The Books of To-day and the Books of To-morrow, April 1905
 

THE BALLAD
OF SHOW SUNDAY

(With some asides.)
 

HOW do you do? And are all these yours?
What a delightful studio.
 (Why are artists such dreadful bores?)
Really, it’s charming, don’t you know.
Mark that sunset’s fiery glow,
Melting into a subtle grey.
What do you call it? ‘Evening?’ Oh.
(Couldn’t we manage to slip away?)

Sweetly pretty, that rural scene.
(Who’s that creature who’s smiling so?
Heavens, it’s Mrs.
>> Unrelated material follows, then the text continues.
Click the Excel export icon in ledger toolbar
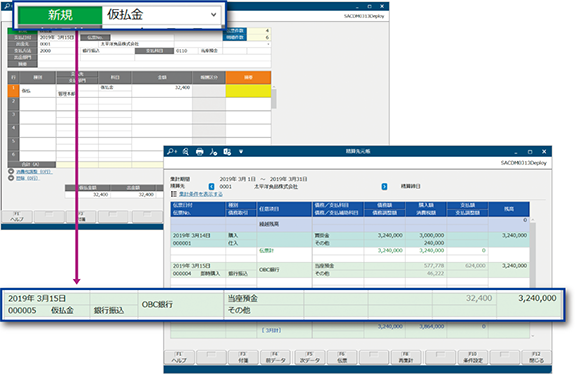The width and height of the screenshot is (575, 374). pyautogui.click(x=227, y=151)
Slowbore-Green!
What have I done to deserve this blow?
Why did I come to this tiresome show?
Give her her head, and she’ll talk all day.
Where can I hide till she has to go?
Couldn’t we manage to slip away?)

‘Portrait of Binks, M.P.’ How nice!
Really, it’s charming, don’t you know.
(There now, I’ve been and said that twice.)
‘Baby’s kitten,’ ‘Sleep in the snow,’
‘Paul P. Splosh, of St. Louis, Mo.,’
‘Summer sunshine’—what can I say?
Really, it’s–er–charming, don’t you know:
(Couldn’t we manage to slip away?)

L’ENVOI.

Fashion, strange are thy laws, I trow:
Strange—but laws which we must obey.
Every year comes the picture-show—
(Couldn’t we manage to slip away?)

 


 

Printed unsigned; entered by Wodehouse in Money Received for Literary Work.